Dan Andrews axes Victoria’s strict border rules – meaning fully-vaccinated residents in NSW can now travel to Melbourne without needing to quarantine

  • Fully-vaccinated NSW residents can now travel into Victoria quarantine free
  • Anyone from Sydney or surrounding regions can enter on an orange permit 
  • Those who aren’t vaccinated must get a permit and isolate for 72 hours

NSW residents who are fully vaccinated against Covid-19 can now travel to Victoria without needing to quarantine.

Relaxed requirements now apply to fully vaccinated travellers who have been in red or orange zones and the border bubble has been reinstated for Broken Hill and Shepparton.

From midnight, Victoria scrapped red zones that applied to Greater Sydney areas so anyone who has been in Sydney, the Blue Mountains, the Central Coast, Shellharbour and Wollongong can now enter Victoria on an orange zone permit, without any quarantine or testing.

Passengers wearing protective masks collecting baggage after arriving on a flight from Melbourne at Sydney Airport. NSW residents who are fully vaccinated against COVID-19 can now travel to Victoria without needing to quarantine

Anyone who isn’t vaccinated requires a permit, must get tested within 72 hours and isolate until they receive a negative Covid-19 test result.

The remainder of regional NSW is now classified as green zones and vaccinated people from there will simply require a permit to enter Victoria.

People coming into NSW from Victoria have to stay-at-home for 14 days but can leave home for essentials like food, exercise, medical care or work or study if they can’t do that at home.

Meanwhile, in NSW 92.3 per cent of eligible people 16 and older have had at least one dose of a COVID-19 vaccine, while 81.6 per cent of adults are fully vaccinated.

Chief Health Officer Kerry Chant said passing 92 per cent was a “great achievement” but she wants to see the rates increase.

“I want to get 95 per cent or even above,” Dr Chant said on Tuesday.

The number of people hospitalised with COVID-19 has dropped, with 589 in hospital including 128 in intensive care and 69 on ventilators.

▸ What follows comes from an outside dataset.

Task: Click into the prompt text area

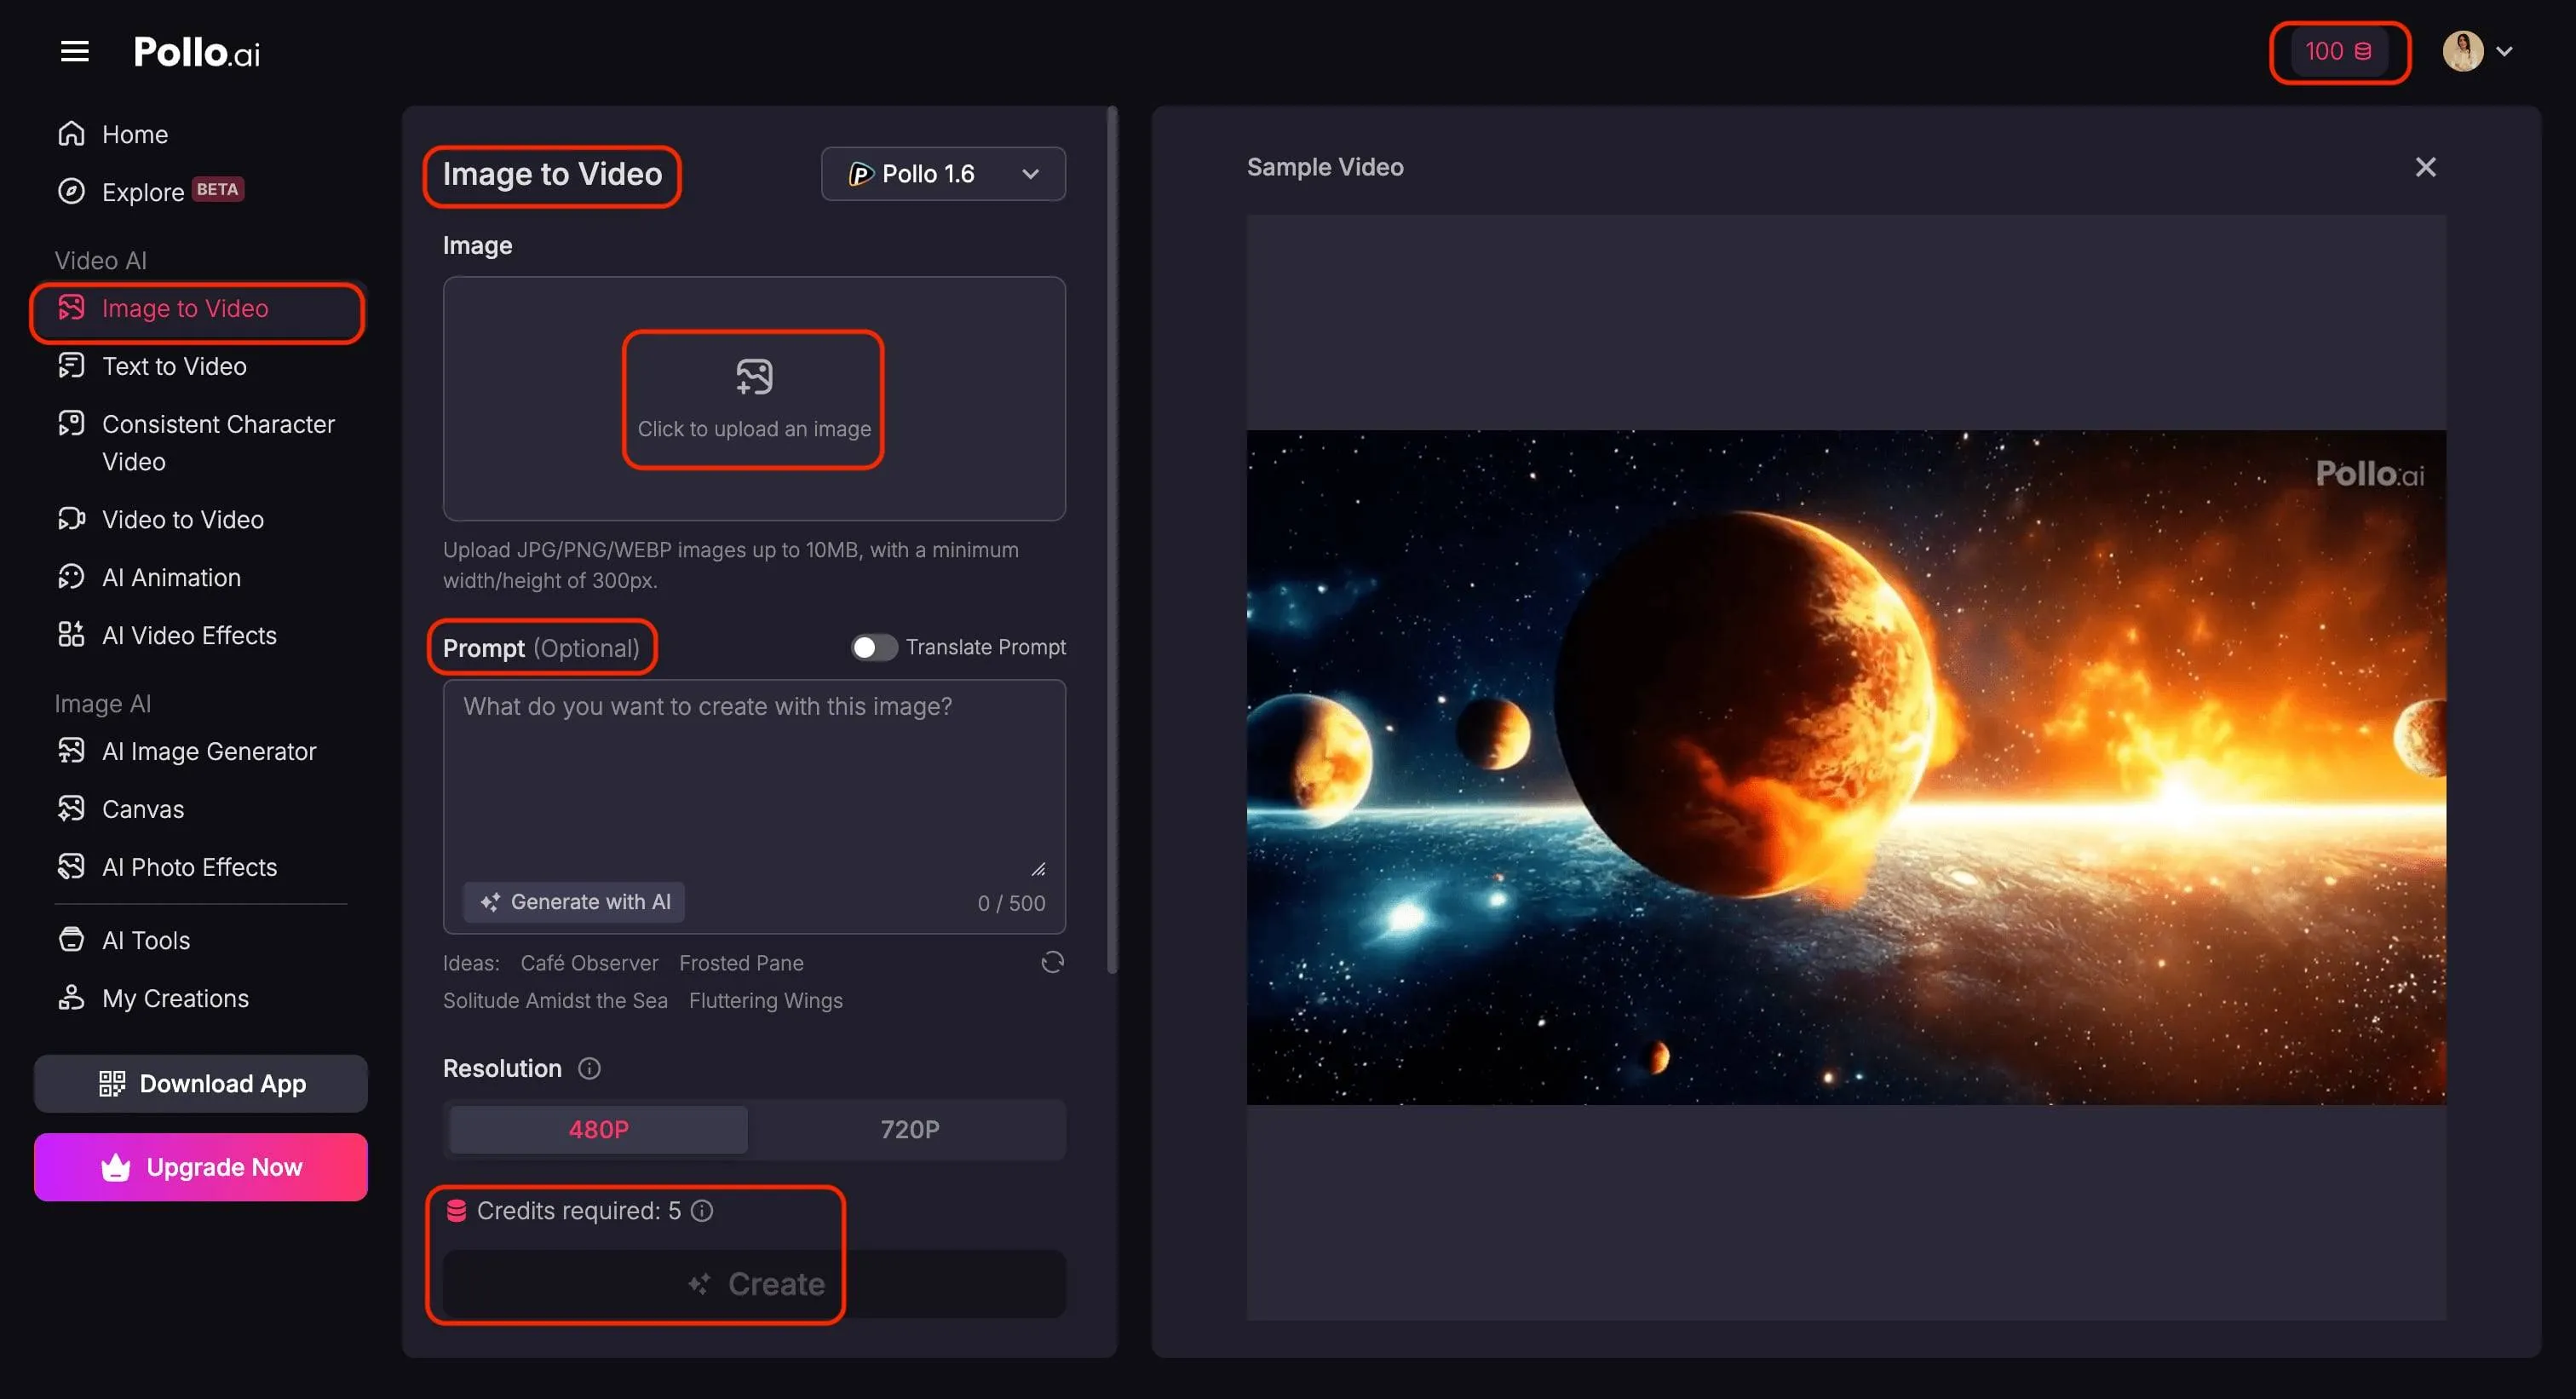Action: [753, 780]
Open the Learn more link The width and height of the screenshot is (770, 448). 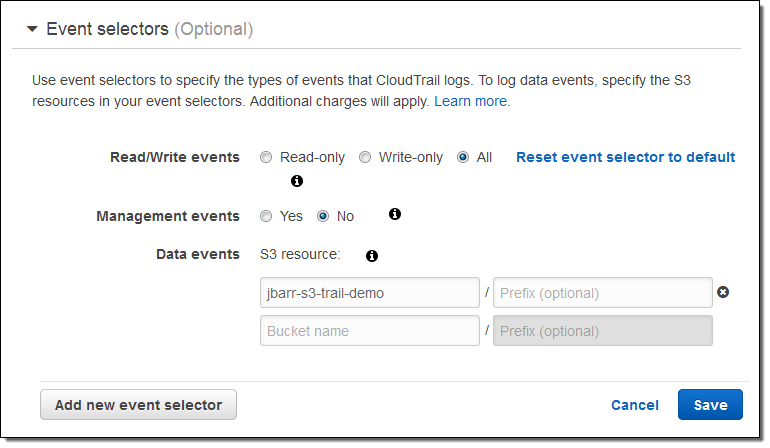471,102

The fall in the number of people in hospital and in intensive care was also a relief for staff who have been working in a system under stress for months.

“But it will not mean they have much of a breather – we also have business as usual,” Dr Chant said.

NSW recorded 273 locally acquired virus cases and four more deaths in the 24 hours to 8pm on Monday.

Less than two weeks after the first easing of restrictions, Dr Chant warned an expected rise in case numbers was yet to come.

“Let’s try to make sure that our ICUs have as few as possible people with COVID in them, as we open up over this Christmas-New Year period,” she said.

There have been 479 COVID-19 related deaths in NSW since the latest outbreak began on June 16, and 535 in total since the start of the global pandemic.